A number of recent studies from the US shale sector are arguing that refracturing is a generally successful practice and that high oil prices make that even more true.

New research from the Eagle Ford Shale in south Texas shows that refractured wells using liners can even outperform new wells benefiting from more modern completion designs.

The developers of the liners and packers specially designed for refracs are also reporting increased interest for their technologies as the industry leans toward more sophisticated mechanical isolation techniques.

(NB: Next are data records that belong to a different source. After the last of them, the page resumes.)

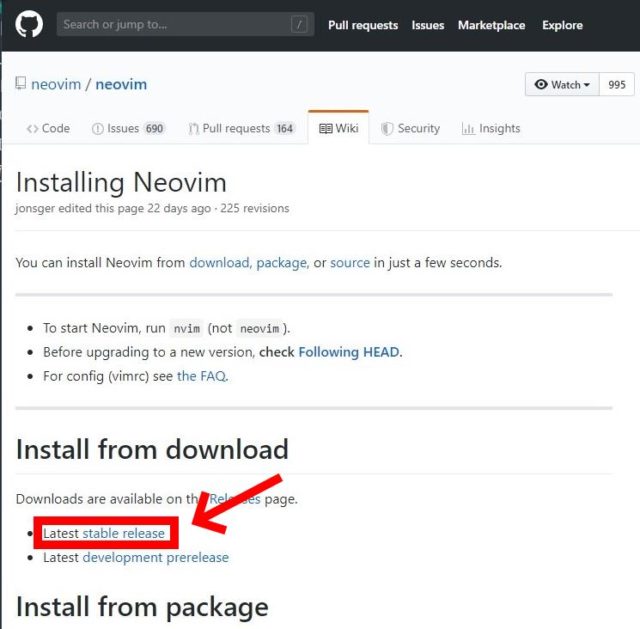Open the Security tab
640x629 pixels.
point(410,128)
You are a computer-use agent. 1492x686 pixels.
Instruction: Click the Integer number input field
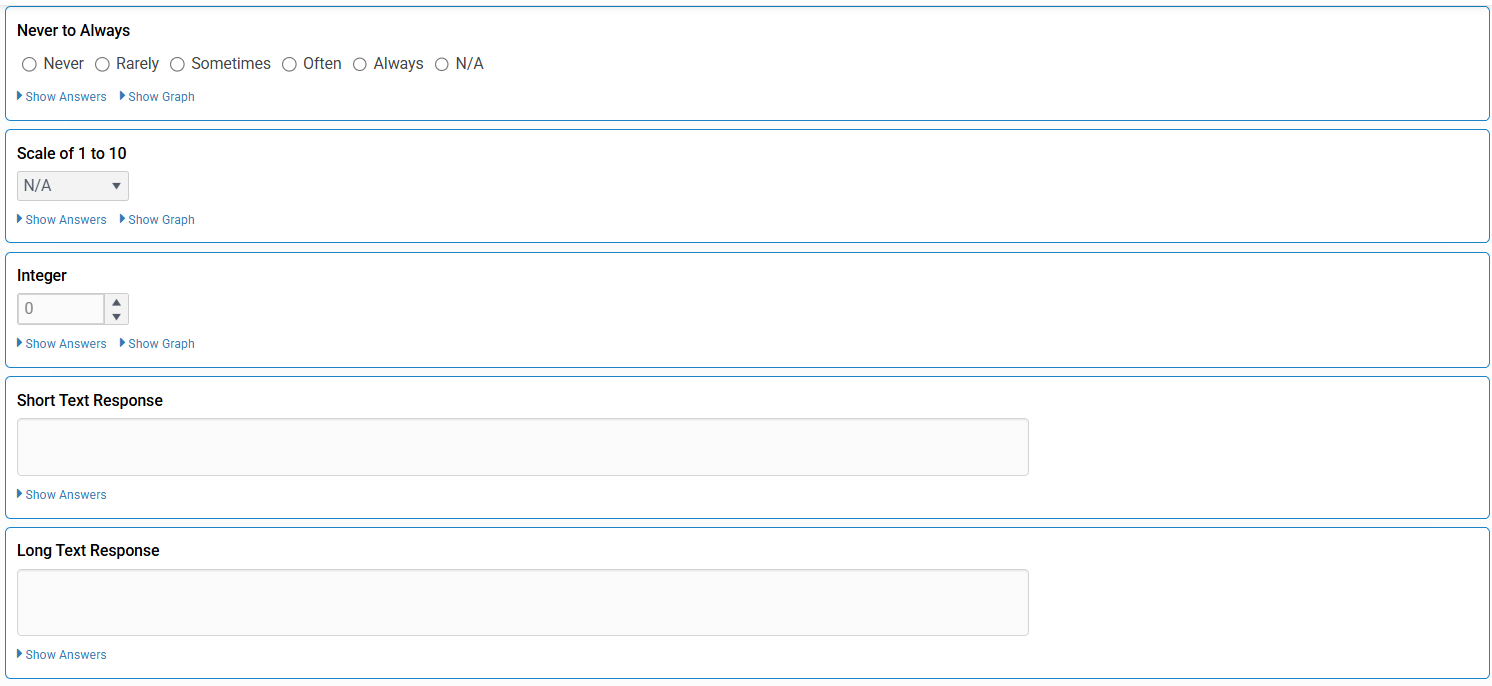(60, 309)

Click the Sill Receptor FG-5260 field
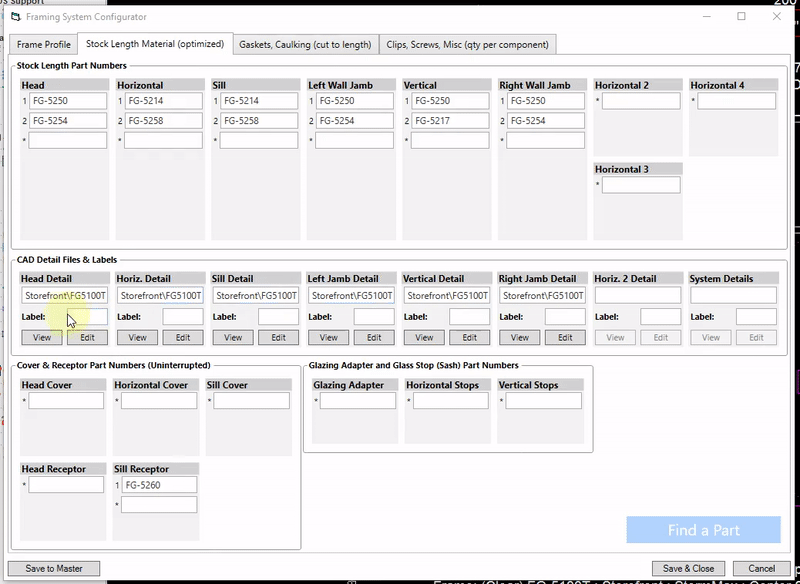(159, 485)
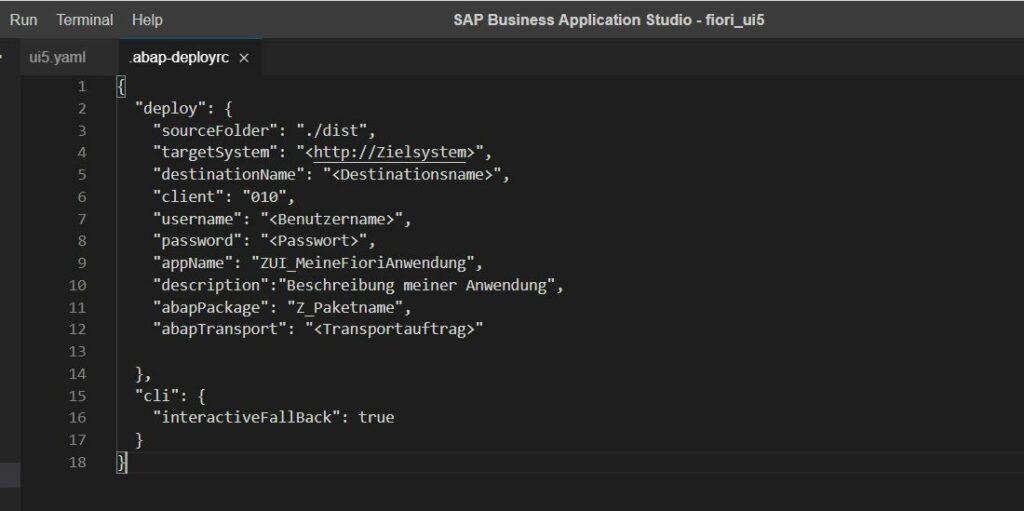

In terms of the very lowest-hanging fruit, it is believed operators in North Dakota’s Bakken Shale are sitting on some 400 openhole wells that if refractured would generate in excess of $2 billion—and that’s at $60/bbl vs. this year’s average oil price of almost $90/bbl.

But despite the apparent progress and size of the prize, it does not appear that US shale producers are any closer to refracturing on a large scale than they were 5 years ago.

Out of all the US horizontal well stimulations performed through September of this year, a little over 2% were refracs. The figure comes from Rystad Energy which identified in public data roughly 200 refractured wells out of the 8,900 total stimulations from January to September.

Most of these refracs were in the Permian Basin spanning Texas and New Mexico and involved wells of a 2018 vintage or earlier. And most of the operators active in this space completed just between 1–4 refracs during the reporting period.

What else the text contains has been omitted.